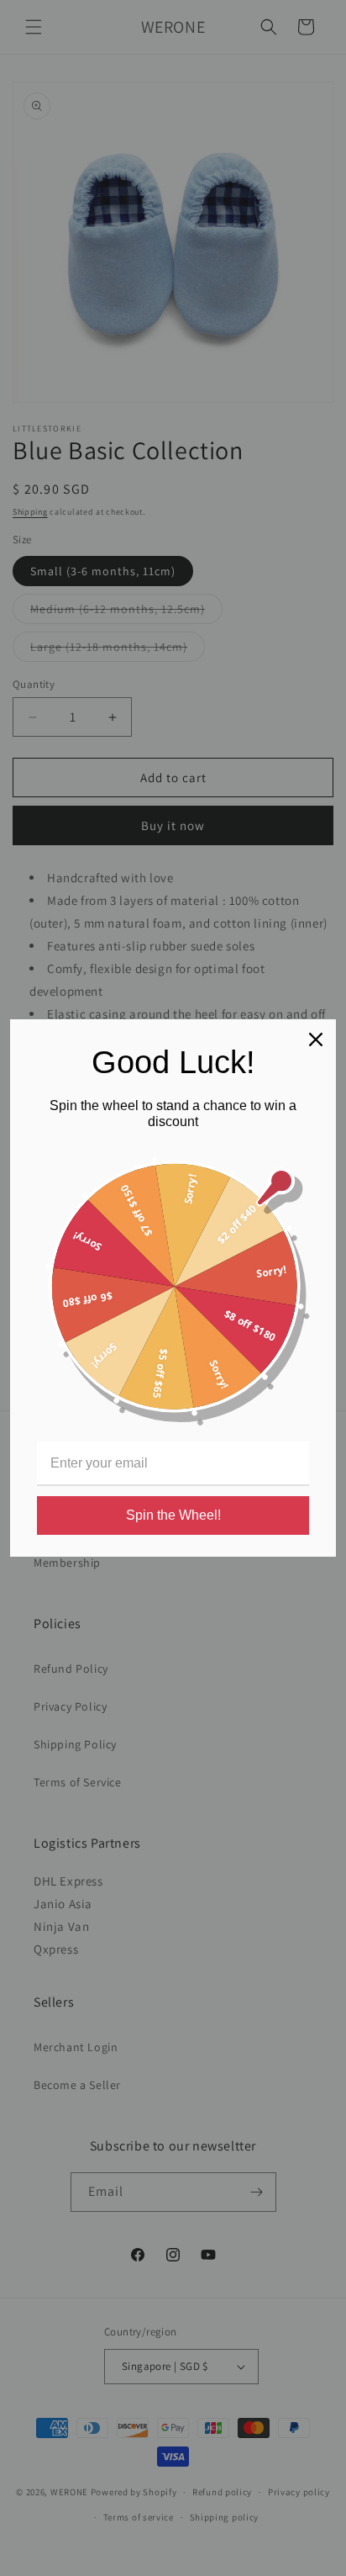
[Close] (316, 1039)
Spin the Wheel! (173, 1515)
--
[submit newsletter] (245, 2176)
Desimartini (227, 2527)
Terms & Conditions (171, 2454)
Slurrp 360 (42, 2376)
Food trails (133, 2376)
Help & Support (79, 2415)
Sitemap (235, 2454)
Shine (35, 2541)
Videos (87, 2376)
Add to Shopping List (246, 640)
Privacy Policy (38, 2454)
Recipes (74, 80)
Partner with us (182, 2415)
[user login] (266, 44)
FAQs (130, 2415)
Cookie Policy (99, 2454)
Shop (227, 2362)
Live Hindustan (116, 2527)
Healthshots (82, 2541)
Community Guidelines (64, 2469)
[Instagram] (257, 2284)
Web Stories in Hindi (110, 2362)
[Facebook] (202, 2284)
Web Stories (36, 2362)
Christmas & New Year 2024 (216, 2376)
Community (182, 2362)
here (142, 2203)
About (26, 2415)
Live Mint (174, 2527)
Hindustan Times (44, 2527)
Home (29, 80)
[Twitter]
* * *
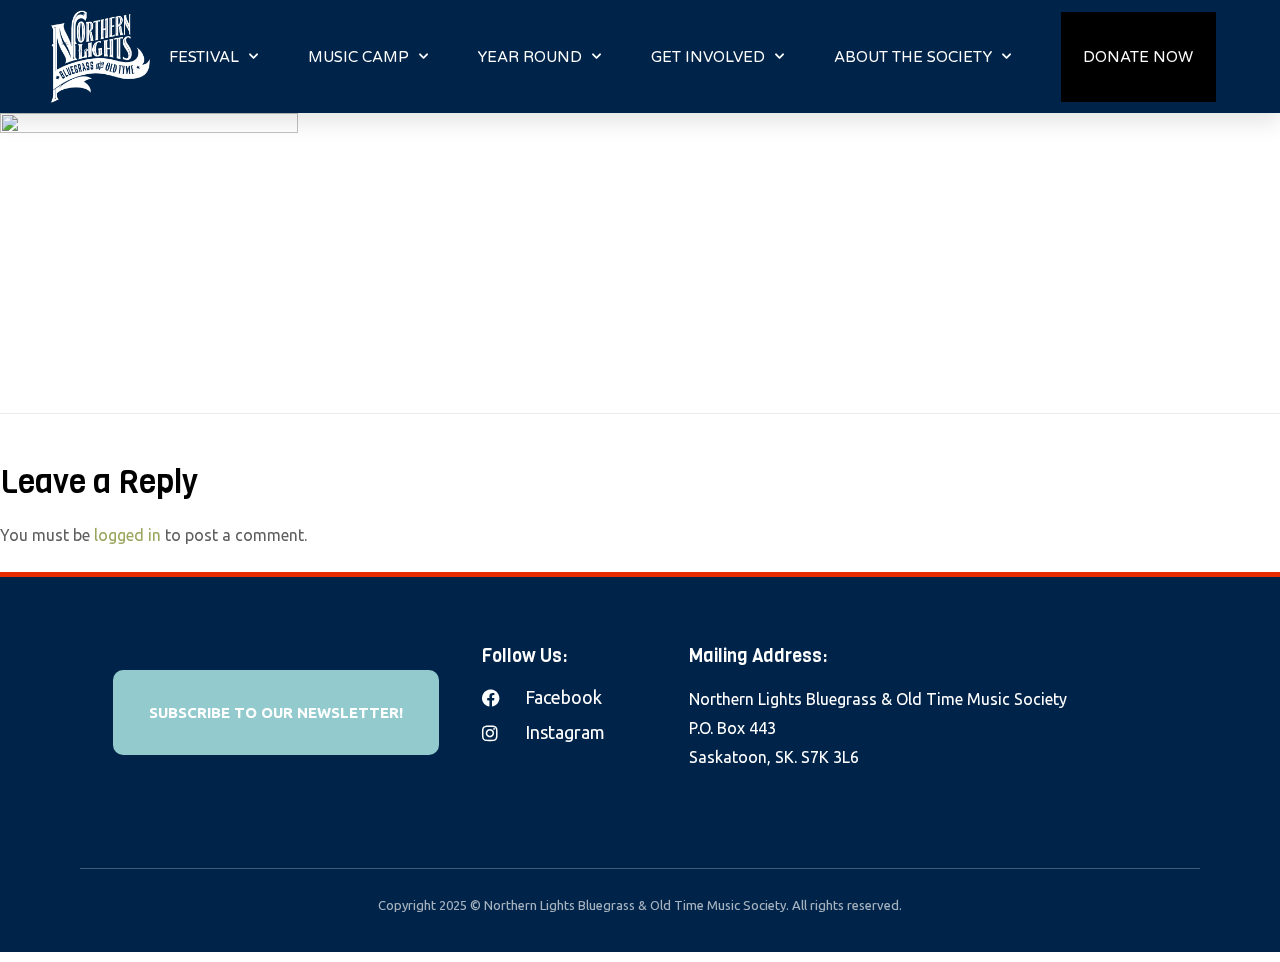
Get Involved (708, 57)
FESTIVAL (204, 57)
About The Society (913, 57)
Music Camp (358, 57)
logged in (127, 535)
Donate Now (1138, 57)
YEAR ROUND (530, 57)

Required action >> Repeat, character for character, the lines of the material above from the line with "Privacy Policy (38, 2454)" through the line with "About (26, 2415)".

Answer >>
Privacy Policy (38, 2454)
Recipes (74, 80)
Partner with us (182, 2415)
[user login] (266, 44)
FAQs (130, 2415)
Cookie Policy (99, 2454)
Shop (227, 2362)
Live Hindustan (116, 2527)
Healthshots (82, 2541)
Community Guidelines (64, 2469)
[Instagram] (257, 2284)
Web Stories in Hindi (110, 2362)
[Facebook] (202, 2284)
Web Stories (36, 2362)
Christmas & New Year 2024 (216, 2376)
Community (182, 2362)
here (142, 2203)
About (26, 2415)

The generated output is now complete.